普段料理をしない社員も「美味しく作れた！」と好評で、健康に配慮した料理も簡単に作れることが実感できました。#RDD #rarediseaseday2022 pic.twitter.com/76FoXy7Jrl
— 協和キリン (@KyowaKirin_JP) March 19, 2022
Some of the many dishes Kyowa Kirin employees made (from the Kyowa Kirin official Twitter account)
Members ofthe Patient Advocacy Team smiled as they told us, “There were actually many more comments than I’d expected. As employees broadened their worldview, there were more comments about reflecting on their own work and thinking about how patients live.”
※3 J Eur Acad Dermatol Venereol. 2022 Jun;36(6):797-806.
Psoriasis (Auckl). 2022 Jul 2;12:189-197.
Masutaka Furue and Mamitaro Ohtsuki, “Koko made wakatta – Kansen no byotai to chiryo (Hifuka rinsho asseto)” [Unofficial translation: What we know about the pathology and treatment of psoriasis (Dermatology clinical assets)] (Nakayama Shoten, 2012)
*4 This is not a statement on the relation between designated intractable disease generalized pustular psoriasis (GPP) and metabolic syndrome.
Understanding patients’ perspectives to provide better support
For RDD 2022 at Kyowa Kirin, employees weren’t able to physically meet because of the COVID-19 pandemic. Yet reflecting on this year’s results, the Patient Advocacy Team said, “These activities allowed employees from all over Japan to connect and reflect on RDD together. In the around one month that we ran the campaign, 185 colleagues posted about exercising and recipes, increasing the number of people who became interested.” They are now thinking about a plan for next year’s event to encourage even greater participation.

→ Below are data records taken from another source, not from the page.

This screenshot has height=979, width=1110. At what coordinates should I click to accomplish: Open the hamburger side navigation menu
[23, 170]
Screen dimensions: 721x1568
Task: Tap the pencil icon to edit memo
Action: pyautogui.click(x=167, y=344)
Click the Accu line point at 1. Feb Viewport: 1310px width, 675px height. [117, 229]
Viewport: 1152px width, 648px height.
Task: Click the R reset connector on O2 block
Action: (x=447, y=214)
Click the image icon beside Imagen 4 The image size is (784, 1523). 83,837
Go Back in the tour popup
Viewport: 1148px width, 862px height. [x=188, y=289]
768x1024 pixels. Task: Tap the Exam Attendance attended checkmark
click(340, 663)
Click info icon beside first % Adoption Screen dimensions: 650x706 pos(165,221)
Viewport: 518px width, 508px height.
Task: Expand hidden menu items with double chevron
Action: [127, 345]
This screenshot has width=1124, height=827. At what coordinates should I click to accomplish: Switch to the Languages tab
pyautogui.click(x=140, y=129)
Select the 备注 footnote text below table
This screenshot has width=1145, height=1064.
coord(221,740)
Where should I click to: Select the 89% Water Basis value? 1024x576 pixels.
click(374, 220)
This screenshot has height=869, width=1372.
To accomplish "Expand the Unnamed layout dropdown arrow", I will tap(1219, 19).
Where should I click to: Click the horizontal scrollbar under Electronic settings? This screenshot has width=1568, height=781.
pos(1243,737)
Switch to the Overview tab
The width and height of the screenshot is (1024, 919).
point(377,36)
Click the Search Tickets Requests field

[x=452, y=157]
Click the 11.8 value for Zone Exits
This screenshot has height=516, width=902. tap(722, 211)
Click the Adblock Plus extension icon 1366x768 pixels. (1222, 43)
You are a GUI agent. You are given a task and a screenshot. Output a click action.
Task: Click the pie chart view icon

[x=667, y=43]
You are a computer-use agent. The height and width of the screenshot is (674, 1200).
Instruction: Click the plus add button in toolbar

Kyowa Kirin values addressing patient-centric healthcare needs, and considering the patient’s perspective is essential in this. Rather than simply learning more about rare diseases, the act of trying out the same exercises and recipes that patients use gave each employee the opportunity to think about patients’ daily lives. Employees will apply what they’ve learned in their own work while striving to further support patients of rare diseases. Now the future is looking bright.